Mitnichten, Harald Rüssel verspricht nicht zu viel, die Rezepte sind verständlich erklärt und ausnahmslos nachkochbar. Einziger kleiner Haken: Jagdfrisches Wildfleisch gibt es nicht an jeder Ecke und nicht jeder hat einen Jäger in seinem Bekanntenkreis, der seine Freunde regelmäßig mit Wildschweinen, Hirschen und Rehen versorgt. Es darf also auch schon mal etwas aus der Tiefkühltheke sein.

 

Wie das Fleisch kochfertig zerlegt wird, zeigt Harald Rüssel ebenso wie die Grundtechniken der Wildküche, die sein Buch auch für Anfänger zur sinnvollen Lektüre machen. Der eigentliche Rezeptteil ist aufbauend gegliedert: nach der kleinen Einführung in die Gewürze, die zu Wild passen, kommen die Grundrezepte für Saucen Brühen, Farce und Terrinen. Danach folgen die eigentlichen Rezepte der Wildgerichte, Schritt für Schritt nachvollziehbar und exakt beschrieben.

 

Zu jedem Gericht, ob geschmorte Hirschschulter oder falscher Hasenpfeffer, empfiehlt Harald Rüssel Beilagen, die in einem Extrakapitel gelistet sind. Und auch in diesem Kapitel geht es unkompliziert zu, Kartoffel- und Serviettenknödel werden genauso aufgeführt wie ein einfaches Gemüsepüree, Steckrübenstampf, bunte Linsen oder Grießnocken. So ergeben sich spannende Kombinationsmöglichkeiten, ganz nach eigenem Gusto.

 

Fazit: Unter dem Strich ist das Buch, das in Berlin auf der EAT! zum besten Kochbuch des Jahres 2013 gewählt wurde, mit 29,90 Euro ein echtes Schnäppchen für alle, die richtig Wild kochen wollen.

Rezensent

Thierry Becker

Thierry Becker

Thierry Becker stammt aus dem Mutterland der Gourmets, dem Elsass, lebt aber seit vielen Jahren in Stuttgart.

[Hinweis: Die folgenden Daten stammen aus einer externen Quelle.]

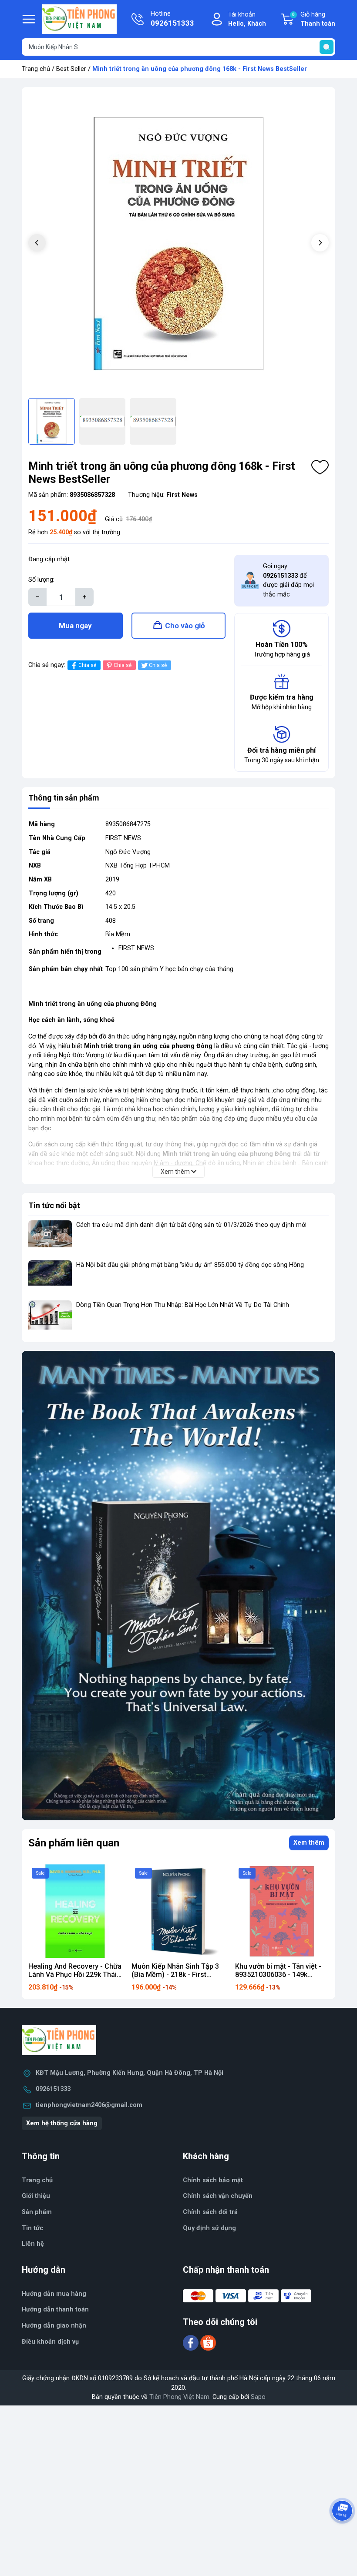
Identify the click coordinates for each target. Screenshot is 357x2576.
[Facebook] (191, 2342)
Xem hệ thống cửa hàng (62, 2123)
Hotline (172, 19)
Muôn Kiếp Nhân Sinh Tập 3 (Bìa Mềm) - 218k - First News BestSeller (175, 1974)
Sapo (258, 2397)
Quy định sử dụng (209, 2228)
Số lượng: (41, 579)
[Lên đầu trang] (343, 2534)
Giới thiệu (36, 2196)
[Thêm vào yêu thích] (320, 467)
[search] (326, 47)
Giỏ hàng (313, 19)
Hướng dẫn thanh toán (55, 2309)
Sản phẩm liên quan (73, 1843)
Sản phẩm (37, 2212)
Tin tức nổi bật (54, 1205)
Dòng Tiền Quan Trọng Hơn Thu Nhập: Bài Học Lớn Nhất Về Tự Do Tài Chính (182, 1305)
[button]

Als Planer und Berater für Spezial-Lösungen im Bereich Maschinenbau ist er viel unterwegs – und wann immer es sich ergibt, versucht er bei seinen Dienstreisen in den besten Häusern der jeweiligen Orte zu essen. Zum Kochen kommt er nur an höchstens zwei Wochenenden im Monat, dann aber richtig: "Ich arbeite mich am Liebsten an vertrackten Rezepten von Sterneköchen ab".